# taz.de -- Bret Easton Ellis' neuer Roman: Neues vom König der Kälte
       
       > Bret Easton Ellis ist der Fachmann für die Installation des Grauens
       > hinter glitzernder Fassade. Nun erscheint sein siebter Roman "Imperial
       > Bedrooms".
       
 (IMG) Bild: Grauen hinter strahlenden Fassaden: Die Protagonisten aus Ellis' Romanen.
       
       Und wie verkommen sind Sie? Auf der Website, mit der ein amerikanischer
       Verlag den neuen Roman von Bret Easton Ellis bewirbt, kann man das testen.
       Angelehnt an eine Szene aus "Imperial Bedrooms" sieht man auf
       [1][www.thedevilinyou.com] eine Sequenz von einem Casting mit einer jungen
       blonden Schauspielerin.
       
       Per Mausklick kann man entscheiden, was die Schauspielerin als Nächstes
       machen soll. "Make her dance" oder "Give her booze" heißen die Optionen
       oder auch "Make her strip". Danach wird bewertet. "Your conscience won in
       the end" ist so ziemlich das positivste Ergebnis, was man erreichen kann,
       ab 95 Prozent heißt es: "You are dead inside".
       
       Schwer zu sagen, ob dieses Spielchen bei einem anderen Autor mehr wäre als
       eine nette Idee. Bei Ellis bekommt es unweigerlich etwas Unheimliches. Zum
       einen mag es sich dabei um das grundsätzliche Unbehagen handeln, das einen
       bei Ellis überkommt. Schließlich hat er mit Patrick Bateman, dem
       bestialisch mordenden Börsenmakler aus "American Psycho", das Grauen hinter
       den blanken und glitzernden Fassaden in die Welt gesetzt.
       
       Vor allem aber rührt es daher, dass Ellis die Korrespondenzen zwischen
       seinen Büchern, mehr noch aber die Korrespondenzen zwischen seinen Romanen
       und seinem eigenen Leben in den letzten Jahren immer undurchschaubarer hat
       werden lassen und geradezu unentwirrbar verstrickt hat. Und das so, dass
       der Verdacht aufkommen lassen könnte, auch für ihn selbst sei die
       Grenzziehung zwischen sich und seinen Figuren zunehmend durchlässiger
       geworden. Deshalb bekommt auch die Marketing-Idee in ihrer
       Snuff-Film-Ästhetik diesen düsteren Hauch von Echtheit.
▬▬▬
### ARBEITSAUFTRAG 1
Prüfen Sie, ob die folgenden Aussagen mit dem Lesetext übereinstimmen, und beantworten Sie jede mit Ja oder Nein, belegt durch die entscheidenden Worte des Textes im genauen Wortlaut. (a) Auf der Website kann man per Mausklick festlegen, was die Schauspielerin als Nächstes tut. (b) „Imperial Bedrooms“ ist der sechste Roman von Bret Easton Ellis. (c) Patrick Bateman ist in „American Psycho“ ein Börsenmakler.

### LISTE DER EINTRÄGE
▬▬▬
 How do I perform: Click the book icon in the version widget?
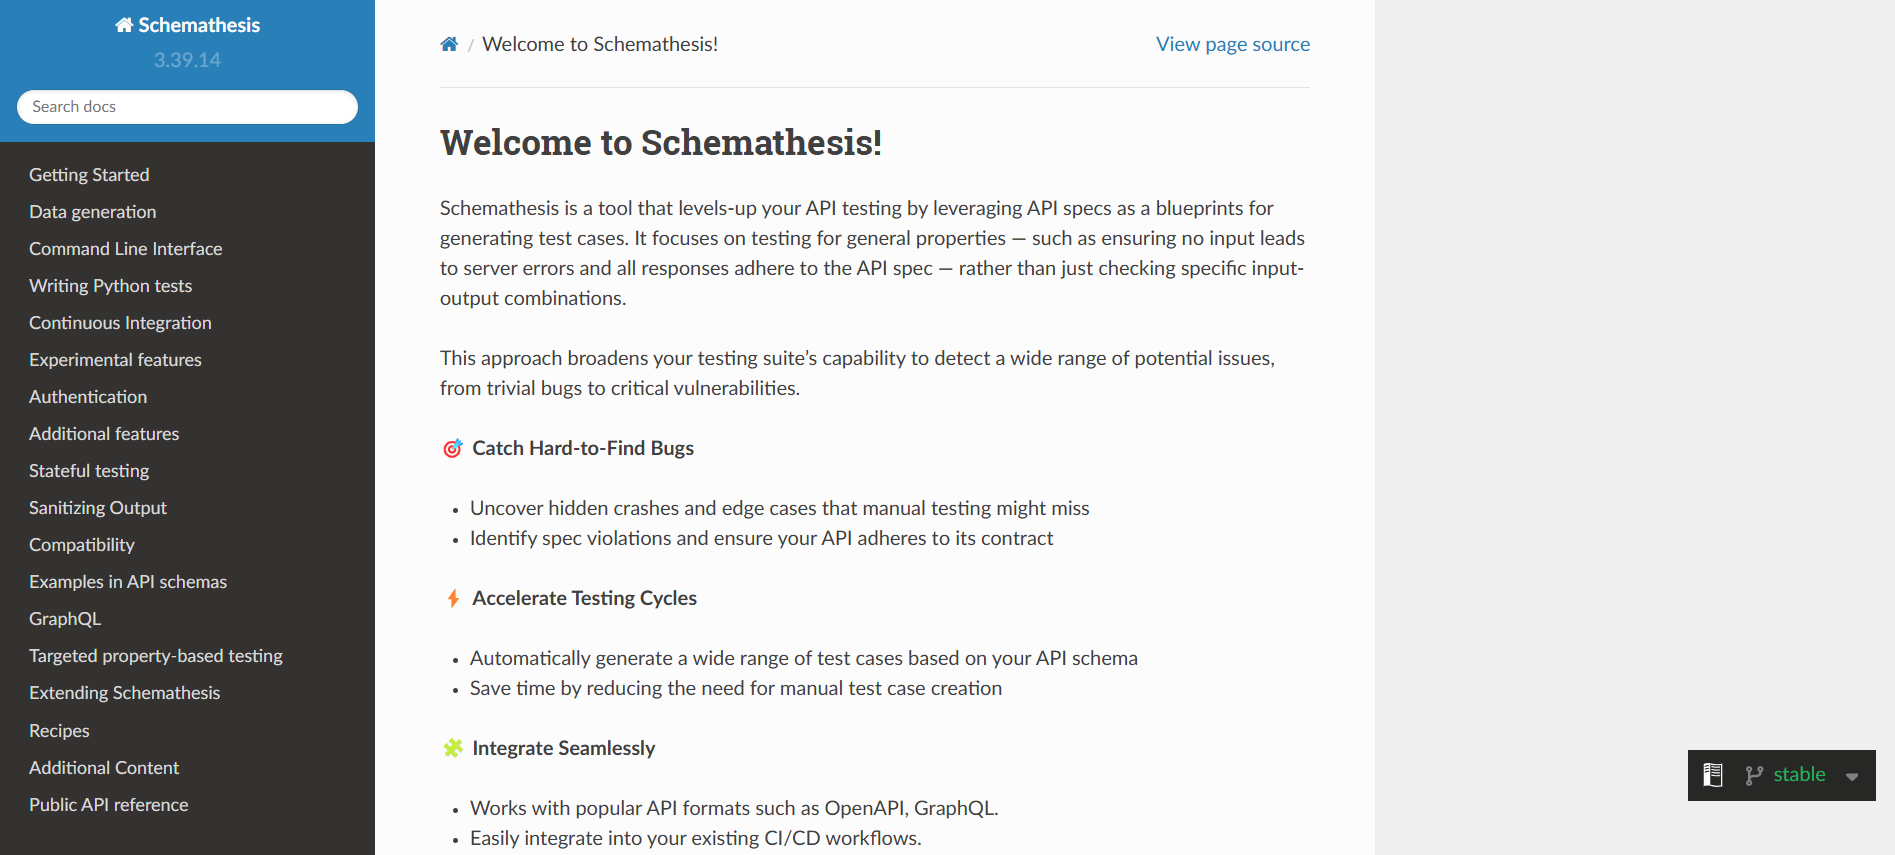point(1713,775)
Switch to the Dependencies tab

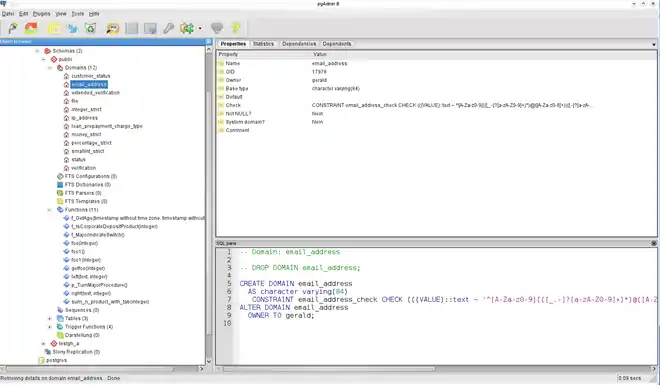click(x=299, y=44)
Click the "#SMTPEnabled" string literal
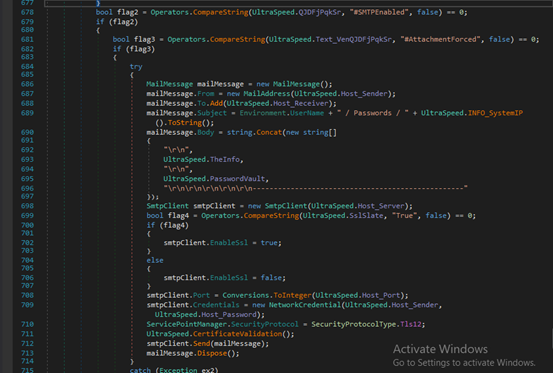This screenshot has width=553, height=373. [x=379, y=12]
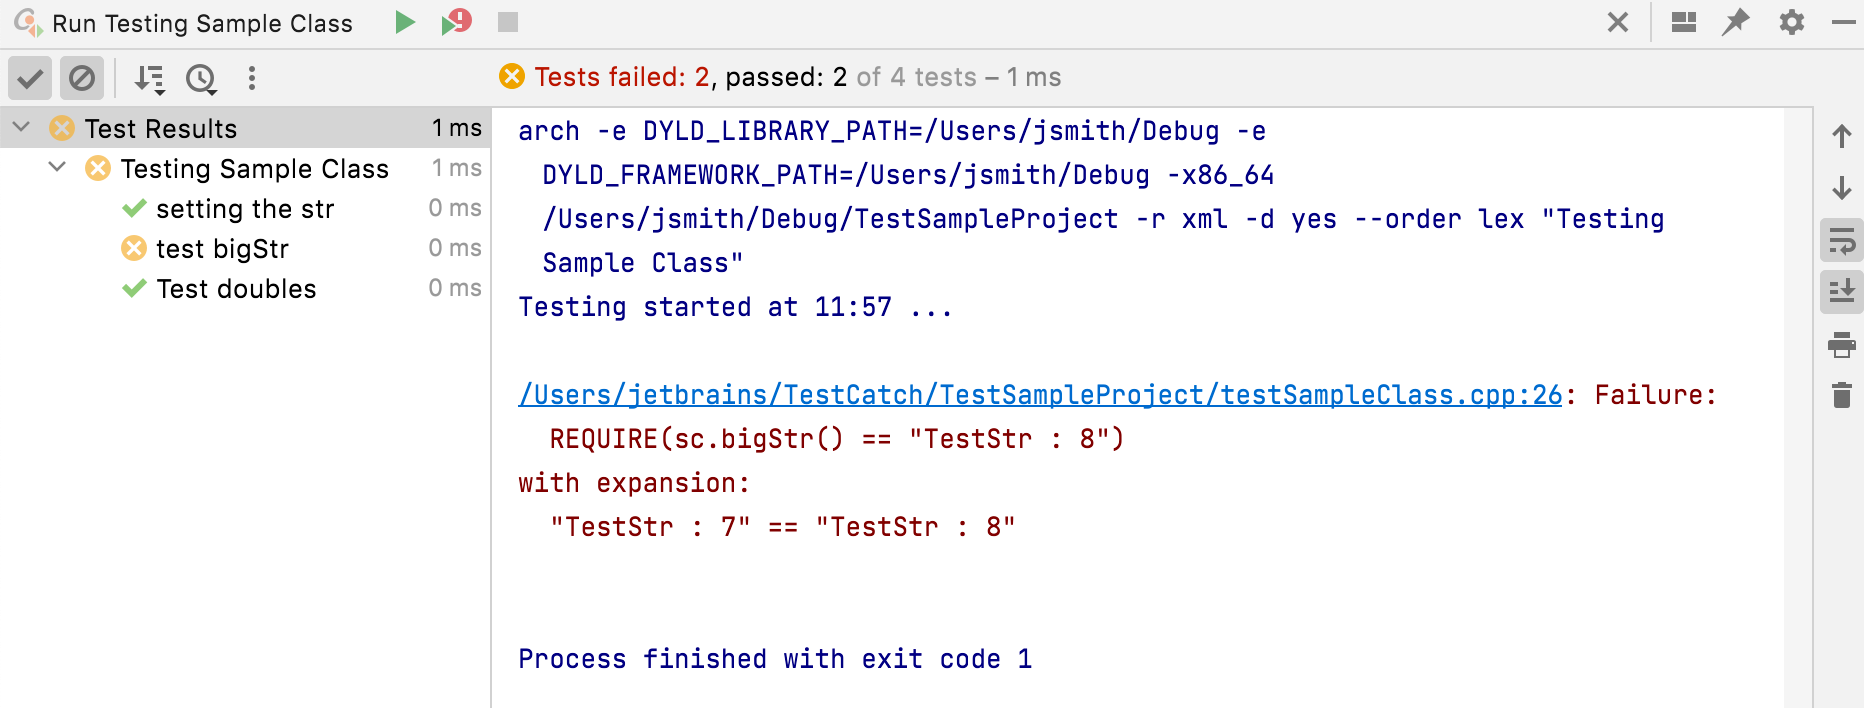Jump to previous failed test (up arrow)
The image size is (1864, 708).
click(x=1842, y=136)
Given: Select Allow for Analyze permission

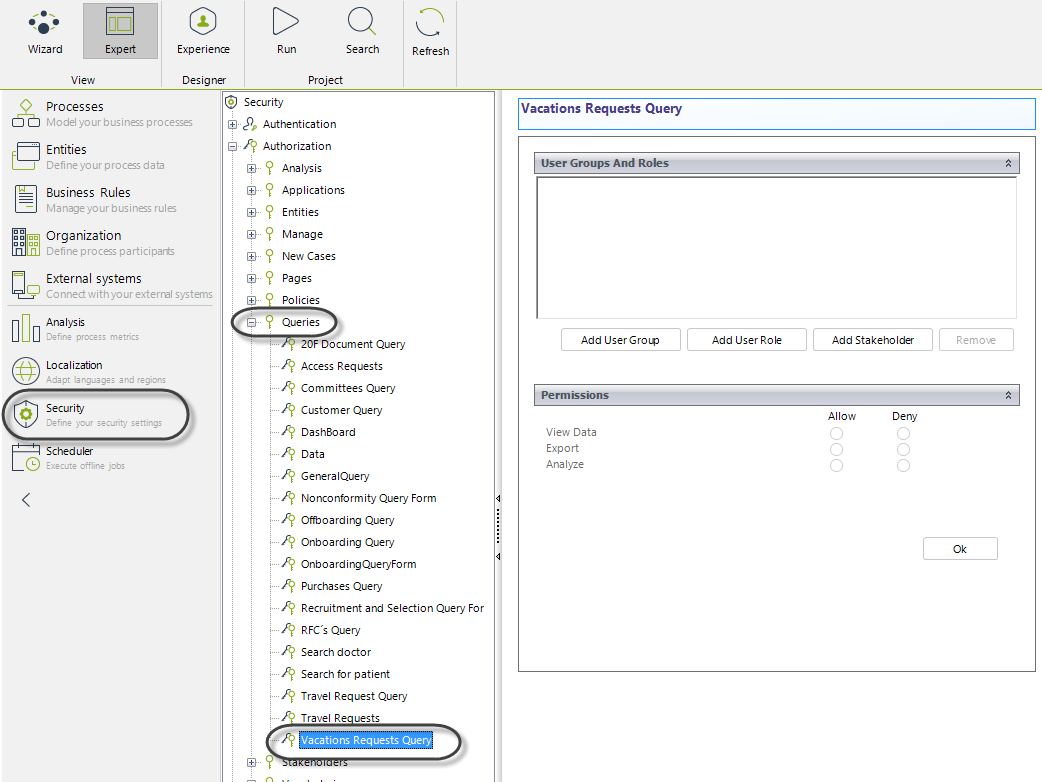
▬▬▬
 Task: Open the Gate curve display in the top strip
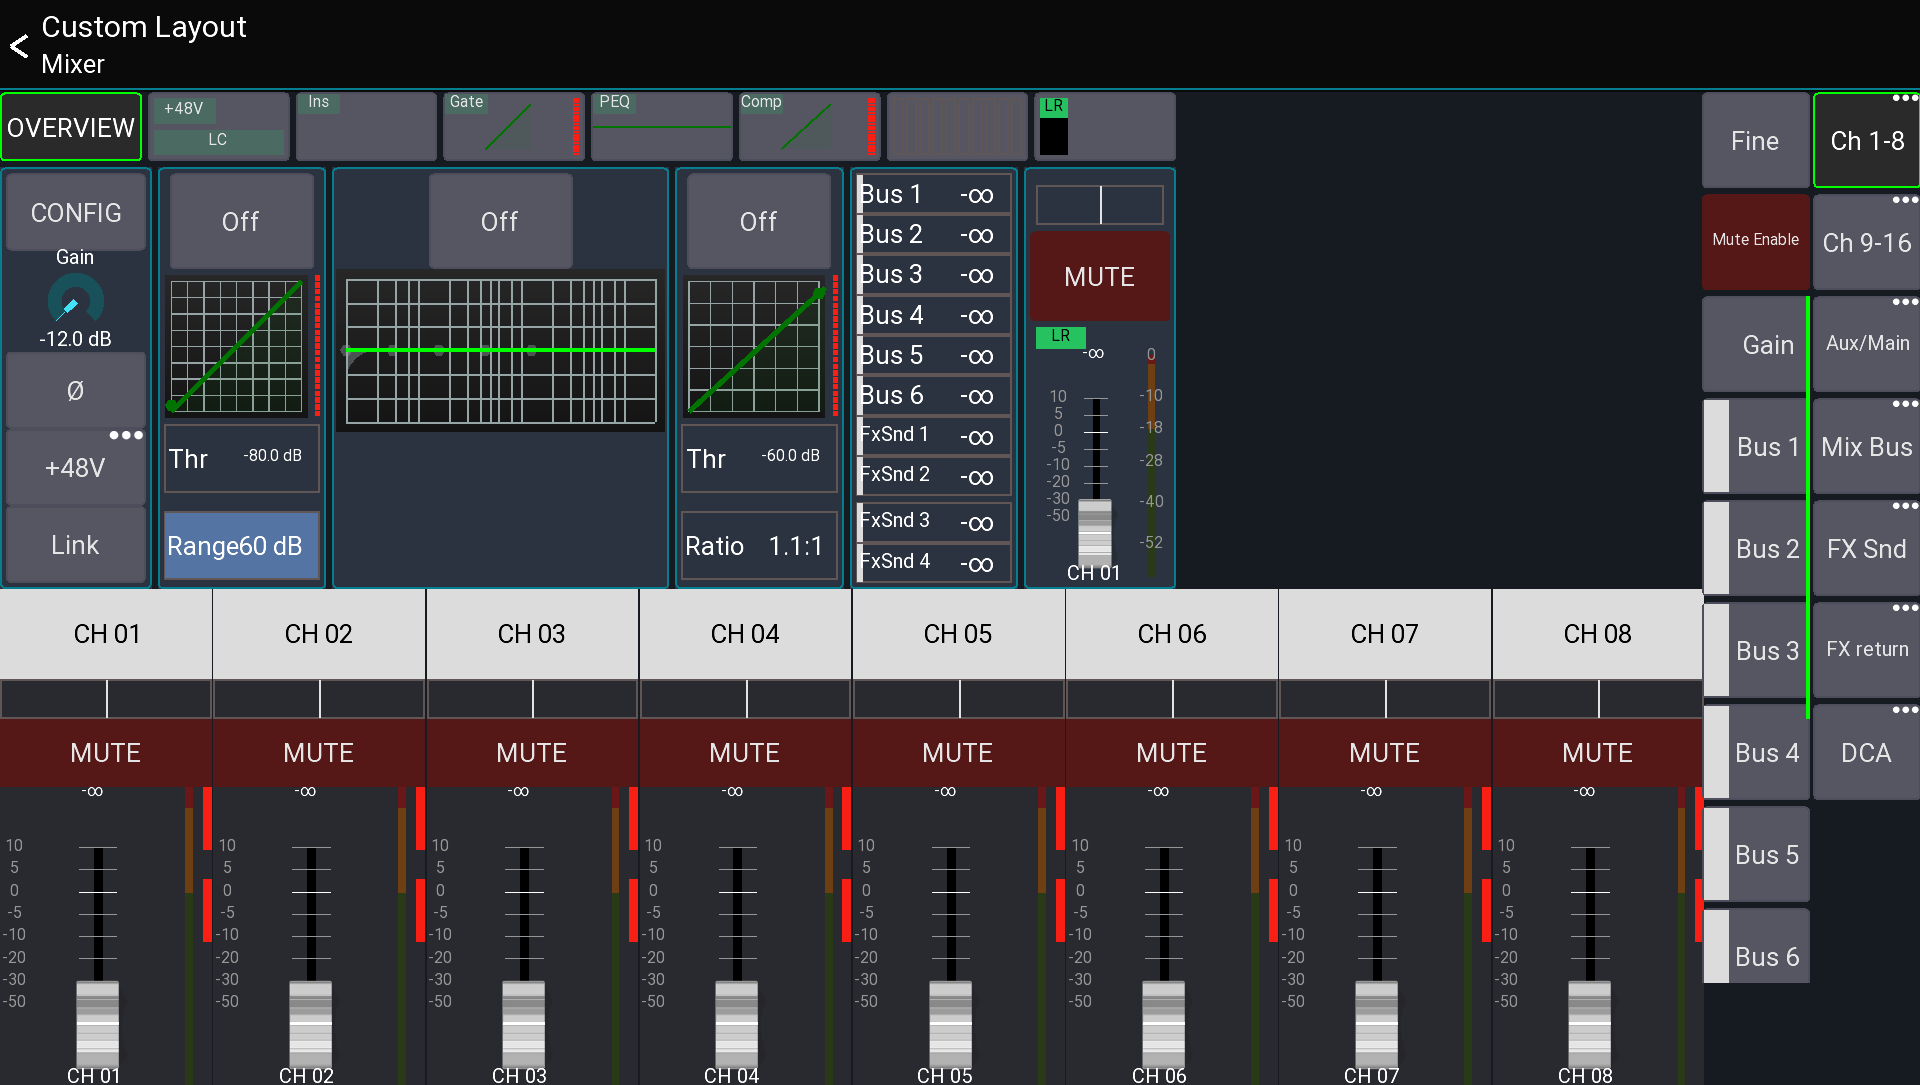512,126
▬▬▬
### ARBEITSAUFTRAG 2
Schreiben Sie aus den Einträgen alles von der Zeile mit „How do I perform: Click“ bis hinunter zur Zeile mit „Given: Select Allow for Analyze permission“ wortgetreu ab, beide Zeilen eingeschlossen. Die Bilder lassen Sie dabei weg.

### ERWARTETE LÖSUNG 1
(a) Ja: „Per Mausklick kann man entscheiden, was die Schauspielerin als Nächstes machen soll.“
(b) Nein: „Nun erscheint sein siebter Roman“
(c) Ja: „dem bestialisch mordenden Börsenmakler“

### ERWARTETE LÖSUNG 2
 How do I perform: Click the book icon in the version widget?
point(1713,775)
Switch to the Dependencies tab

click(x=299, y=44)
Click the "#SMTPEnabled" string literal
This screenshot has width=553, height=373. [x=379, y=12]
Jump to previous failed test (up arrow)
The image size is (1864, 708).
click(x=1842, y=136)
Given: Select Allow for Analyze permission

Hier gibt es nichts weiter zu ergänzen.